# Endangered Mantids?



## Sparky (Sep 24, 2007)

Hi everyone, I have this homework assignment where I have to research on a region and its ecosystem. I also have to find out which animal or insect is going to be endangered. I am currently doing Tropical Rain forests that are near the equator. USA, Africa and Asia. I heard of really rare manitds, but someone asked me a question about endangered mantids. This sparked the idea of doing a project on endangered mantids.

Does anybody know what species of mantis that is being endangered?

Any help would be greatly appreciated.

~Thanks


----------



## Asa (Sep 24, 2007)

To tell the truth, there are no species of mantids that are endangered. The most that you could truly write about would be the implication of a rare species being 'hunted'. That is the only real way you could talk about the subject as a 'endangered report'.

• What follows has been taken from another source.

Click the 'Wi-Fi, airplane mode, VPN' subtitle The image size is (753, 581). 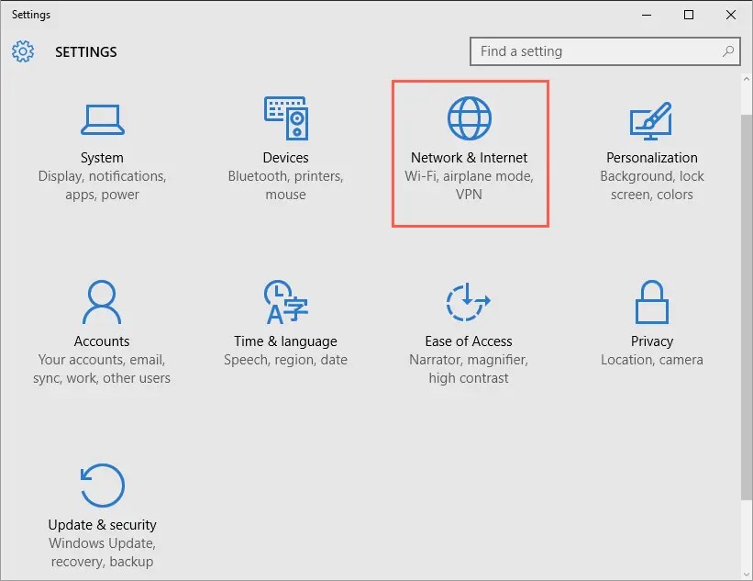click(x=469, y=185)
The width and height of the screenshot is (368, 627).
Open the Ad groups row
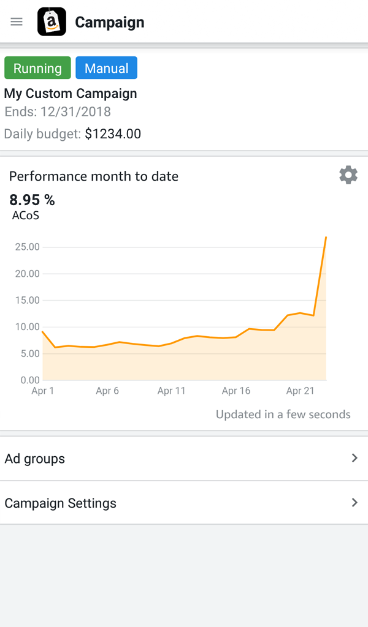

A while back I was asking people about their favorite mantids as demonstration for something else. I then stemmed a semi-plausible 'paper' on the subject. Most of it was simply to designate the essence of rarity. There are mantids that are less common, but none that I know of that are endangered. However, someone may prove *me* wrong.


----------



## OGIGA (Sep 26, 2007)

Species are considered "endangered" according to the US government, right? Maybe you can start with that list and see if any are mantises.


----------